Any dimensionality reduction method (DL-based or otherwise) can be viewed as a form of compression. But, the end goal in data dimensionality reduction is usually quite different than with data compression.

Either way, this is much different than model compression/distillation, which is compression of the parametrized functional mapping itself. As a silly example, imagine you fit a 100-degree polynomial to noisy linear data using some proper regularization. You would find that can distill/compress your 100-degree polynomial model into a 1-degree model with comparable accuracy.
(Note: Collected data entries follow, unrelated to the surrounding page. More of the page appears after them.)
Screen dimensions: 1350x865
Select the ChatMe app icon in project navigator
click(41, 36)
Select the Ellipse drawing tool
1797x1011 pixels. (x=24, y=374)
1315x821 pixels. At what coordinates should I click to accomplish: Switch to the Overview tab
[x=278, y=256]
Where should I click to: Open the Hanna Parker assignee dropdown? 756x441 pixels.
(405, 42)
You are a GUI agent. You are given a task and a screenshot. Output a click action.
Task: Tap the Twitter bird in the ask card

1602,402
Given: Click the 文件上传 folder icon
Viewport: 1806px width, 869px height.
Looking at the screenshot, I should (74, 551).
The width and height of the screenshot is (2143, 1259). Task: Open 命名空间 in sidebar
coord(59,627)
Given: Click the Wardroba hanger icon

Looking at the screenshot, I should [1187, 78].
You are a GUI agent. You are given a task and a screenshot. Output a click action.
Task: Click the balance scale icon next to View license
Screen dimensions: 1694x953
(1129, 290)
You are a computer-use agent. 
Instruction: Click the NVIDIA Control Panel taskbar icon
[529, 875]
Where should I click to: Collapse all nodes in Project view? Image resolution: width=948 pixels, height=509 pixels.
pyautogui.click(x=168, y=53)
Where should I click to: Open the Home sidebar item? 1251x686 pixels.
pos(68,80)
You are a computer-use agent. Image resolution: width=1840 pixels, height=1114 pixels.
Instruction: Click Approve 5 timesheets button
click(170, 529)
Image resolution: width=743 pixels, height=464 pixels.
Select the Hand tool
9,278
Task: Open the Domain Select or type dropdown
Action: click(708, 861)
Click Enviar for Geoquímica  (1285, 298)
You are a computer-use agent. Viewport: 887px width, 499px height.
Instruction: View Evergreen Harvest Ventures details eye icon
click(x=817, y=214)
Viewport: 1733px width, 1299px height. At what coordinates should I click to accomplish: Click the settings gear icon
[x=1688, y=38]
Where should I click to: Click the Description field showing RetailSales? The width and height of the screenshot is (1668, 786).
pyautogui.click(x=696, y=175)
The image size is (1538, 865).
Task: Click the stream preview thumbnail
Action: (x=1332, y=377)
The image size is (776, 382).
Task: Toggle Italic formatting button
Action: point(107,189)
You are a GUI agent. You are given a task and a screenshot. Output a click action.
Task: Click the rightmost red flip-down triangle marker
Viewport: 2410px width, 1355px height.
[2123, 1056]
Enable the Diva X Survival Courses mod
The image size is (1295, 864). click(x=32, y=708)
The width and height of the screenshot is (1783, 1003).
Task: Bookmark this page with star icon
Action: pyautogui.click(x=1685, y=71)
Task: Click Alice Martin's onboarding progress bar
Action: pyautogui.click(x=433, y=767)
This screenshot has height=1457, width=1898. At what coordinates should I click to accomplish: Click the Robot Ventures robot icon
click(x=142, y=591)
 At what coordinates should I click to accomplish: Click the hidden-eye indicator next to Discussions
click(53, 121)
unemphysbro · on April 5, 2021

Yeah, I've thought something along those lines, maybe applied to a layer(s)/architectural element-wise basis. I'm sure someone's done it because it; just seems like another optimization problem.

fantod · on April 5, 2021

Maybe this could be the beginning of a plausible explanation for why knowledge distillation works.

bitforger · on April 5, 2021

I wrote a blog post a while back about whether methods like these will be necessary in the future:

http://mitchgordon.me/machine/learning/2020/01/13/do-we-real...

posharma · on April 5, 2021

I’m surprised there’s no mention of sparse formats to store the weights of the model.

antixk · on April 5, 2021

Becuase unless you have a certain (high) level of sparsity, sparse formats are infact ineffective in storing. There are cases where sparse formats take more memory than storing dense tensors.

posharma · on April 5, 2021

Sure. It’s still one of the methods to compress models. You might be surprised how often the weights are really quite sparse.

mkaic · on April 5, 2021

Excellent write-up, I learned some new things today!